• Yellow-throated Miner
    • lab28
Jan 28: “Those sandplovers are moving fast!”
 

Up at 0315 this morning and off to pick up Micha Jackson, who was coming with me on a Queensland Wader Study Group mission to catch shorebirds at the Port of Brisbane. Micha leads an important project studying the use of artificial habitats by migratory shorebirds in the Chinese Yellow Sea, and is recently back from fieldwork near Shanghai where she documented the largest ever group of Spoon-billed Sandpipers foraging away from mudflats on artificial ponds – an important discovery indeed, particularly if it can established what conditions favour the spoonies, and if those conditions can be created through management. She is hoping to find out during her ongoing PhD studies at UQ.

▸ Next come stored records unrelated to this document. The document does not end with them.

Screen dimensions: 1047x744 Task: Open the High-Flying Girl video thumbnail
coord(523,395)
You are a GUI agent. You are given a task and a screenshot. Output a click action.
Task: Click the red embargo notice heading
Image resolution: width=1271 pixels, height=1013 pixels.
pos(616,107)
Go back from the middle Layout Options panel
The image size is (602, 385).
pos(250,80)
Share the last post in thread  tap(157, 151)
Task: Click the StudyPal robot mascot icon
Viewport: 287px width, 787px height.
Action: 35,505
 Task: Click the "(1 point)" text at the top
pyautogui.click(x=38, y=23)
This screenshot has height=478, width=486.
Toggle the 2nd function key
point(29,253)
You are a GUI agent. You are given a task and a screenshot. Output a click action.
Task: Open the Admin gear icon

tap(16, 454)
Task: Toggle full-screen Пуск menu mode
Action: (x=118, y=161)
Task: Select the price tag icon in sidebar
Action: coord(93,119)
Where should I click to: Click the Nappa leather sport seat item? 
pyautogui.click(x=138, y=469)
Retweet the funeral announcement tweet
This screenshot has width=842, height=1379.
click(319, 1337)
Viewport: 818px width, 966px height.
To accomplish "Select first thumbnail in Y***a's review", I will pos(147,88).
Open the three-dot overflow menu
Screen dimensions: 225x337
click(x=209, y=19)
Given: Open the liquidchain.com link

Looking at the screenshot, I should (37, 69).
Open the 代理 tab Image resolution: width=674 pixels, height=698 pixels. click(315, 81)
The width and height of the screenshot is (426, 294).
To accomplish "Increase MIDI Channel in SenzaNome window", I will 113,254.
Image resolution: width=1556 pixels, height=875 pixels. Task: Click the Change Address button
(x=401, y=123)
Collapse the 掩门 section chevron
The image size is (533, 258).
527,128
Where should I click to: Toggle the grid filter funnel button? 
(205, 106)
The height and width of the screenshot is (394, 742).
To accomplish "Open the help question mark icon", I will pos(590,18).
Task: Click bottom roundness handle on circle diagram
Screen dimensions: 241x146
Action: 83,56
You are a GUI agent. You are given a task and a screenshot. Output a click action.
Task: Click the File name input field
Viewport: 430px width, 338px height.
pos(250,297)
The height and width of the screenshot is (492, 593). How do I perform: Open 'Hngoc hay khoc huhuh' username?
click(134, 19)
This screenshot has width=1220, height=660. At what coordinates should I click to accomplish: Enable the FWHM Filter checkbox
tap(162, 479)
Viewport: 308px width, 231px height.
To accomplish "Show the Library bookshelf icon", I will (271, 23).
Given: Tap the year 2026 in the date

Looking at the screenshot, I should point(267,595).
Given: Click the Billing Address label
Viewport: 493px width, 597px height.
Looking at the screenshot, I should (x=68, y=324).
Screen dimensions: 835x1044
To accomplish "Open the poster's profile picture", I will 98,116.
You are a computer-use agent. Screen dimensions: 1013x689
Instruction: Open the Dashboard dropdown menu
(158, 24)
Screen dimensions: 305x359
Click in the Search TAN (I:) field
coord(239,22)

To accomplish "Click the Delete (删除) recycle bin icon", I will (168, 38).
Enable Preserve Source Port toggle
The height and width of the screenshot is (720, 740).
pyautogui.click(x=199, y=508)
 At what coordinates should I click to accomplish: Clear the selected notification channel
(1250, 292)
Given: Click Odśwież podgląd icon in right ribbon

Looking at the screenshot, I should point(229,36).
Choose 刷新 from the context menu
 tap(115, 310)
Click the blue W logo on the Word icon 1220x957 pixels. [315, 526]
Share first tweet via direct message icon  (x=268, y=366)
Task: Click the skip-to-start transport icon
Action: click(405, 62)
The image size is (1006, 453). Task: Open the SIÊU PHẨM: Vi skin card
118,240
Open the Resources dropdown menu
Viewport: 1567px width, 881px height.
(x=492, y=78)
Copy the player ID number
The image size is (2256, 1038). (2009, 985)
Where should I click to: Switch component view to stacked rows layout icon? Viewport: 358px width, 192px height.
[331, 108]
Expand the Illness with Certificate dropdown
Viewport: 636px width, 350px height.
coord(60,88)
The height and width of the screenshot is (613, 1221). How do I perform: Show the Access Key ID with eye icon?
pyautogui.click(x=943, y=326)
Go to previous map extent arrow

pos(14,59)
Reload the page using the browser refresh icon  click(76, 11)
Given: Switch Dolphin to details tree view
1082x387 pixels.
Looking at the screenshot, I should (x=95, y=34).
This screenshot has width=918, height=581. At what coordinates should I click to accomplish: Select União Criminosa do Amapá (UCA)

We arrived at the rendenzous on Curlew Street at 0428 ahead of the main group of folks, and relieved to be on time. A Brown Quail was calling, and House Sparrows were chirping in the artificial light. The Port is one of the last strongholds of House Sparrow in urban Brisbane, a huge decline for the species in the last few decades in the city. They are still common out of the city in rural towns but have largely gone from suburban Brisbane. The rest of the crew arrived presently, including our leader Jon Coleman, stalwart of the Queensland Wader Study Group, and instrumental in efforts to understand the migration routes and local site use by shorebirds in Moreton Bay and elsewhere in Queensland. The QWSG has been monitoring shorebirds for decades, and their meticulously curated data has been central to demonstrating regional and national declines of shorebirds, and showing that the cause of their declines is habitat loss in the Yellow Sea on their migration route. The dedication of the volunteers that tirelessly monitor shorebirds under the count programme organised by QWSG continues to astound me, and I’m so grateful they are doing what they are doing – collecting continuous data even when funding regimes etc change. Such data has been crucial to the shorebird conservation effort. The group recently celebrated their 25th birthday, and here’s to another equally effective 25 years. You can join here and support the work of the group, financially and / or by getting into the field.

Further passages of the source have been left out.